I've given that question a lot of thought, sure. There was a period of about a year wherein I had faith in faith. A lot of strange things happened to me during that time, which a religious person would describe with religious terminology. For example, being in a hurry and able to type an unknown password without thinking about it, or sharing thoughts with a friend without speaking. Things of that nature happened a bit.
After about a year or so of revelling in this new discovery, I sort of settled down into a comfort zone. Where I am now is a place of no faith, but rather peaceful assurance. Inexplicable things don't happen to me anymore, and I'm quite content with that.
EvoUK
June 10th 2006, 11:02 PM
I'm not in a very religious area, so christianity has always been a non-issue here, and I've never been touched by it in any way shape or form.
On TWeb, I find the idea that christians who actually believe that there was an Ark and the world is a couple thousand years old would ever intellectually make me think about my position to be quite laughable. Well, that's not entirely true- just because they're self-evidently laughably wrong about one thing doesn't mean that they're wrong about everything else does it?
Regardless, none of the "intellectual" arguments for their version of their god have ever stuck a cord nor have they ever made me blink when reading them, other than when the claims are particulary outrageous. I think several people who claim to have the absolute truth about what is supposedly the same faith/morality etc disagreeing with each other to be particulary funny, and has done little to warm me towards the general cult they claim share.
mentored1
June 12th 2006, 06:44 PM
:demure:
I spent round about 5 years as Bible Baptist - even preached and taught a few lessons. I can't say I ever encountered a Christian that shook me up or showed me something inexplicable. I've seen healings, tongues, and so forth but I already suspected the mind's ability to affect the body in "mysterious" ways.
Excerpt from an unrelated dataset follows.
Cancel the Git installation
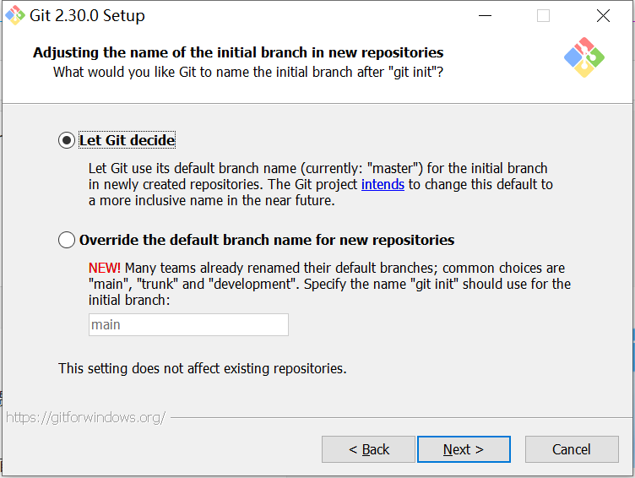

This may sound overly ironic but my "Christian Self" had the greatest impact on me. In retrospect, remembering being born-again, I can see the transformation that I accepted or initiated and its fairly incredible. It grants a good deal of respect for one's own ability to alter one's own consciousness.
Given the proper tools and the right circumstance you can quite literally transform your personality - and consquently transform how you view the world. That's power; and it's locked right inside this calcium encrusted information sponge.
Having been in that place I've preached what's being preached - I've not seen anything new; only variations on the same messages. Any spiritual system, any religion, can have that affect. I think the bare reason there are so many species of religion is akin to why there are so many tools or languages - we all need that moment where we can glimpse eternity: but we need the right tool and the right time.
Take care
neonmagek
May 29th 2007, 06:48 PM
I haven't really had anyone get me thinking in TWeb that really got me thinking yet either. I have had a few Christians who have won debates against me or had it so I had to think hard about something, but it has not been very often and it is no one anyone in here would know about. The topics they had me thinking hard about was, some of what was meant in the Bible when so and so was saying "x". Another one is why certian races are statisticly differant than each other with say, income. When I was a Christian I did not have interest in debate and I didn't feel a need to go to others for information very often. I figured, I was intelligent enough to figure it out for my self and there was no need for debate because I just KNEW I was right (now I realize It is possible for me to be wrong on just about anything).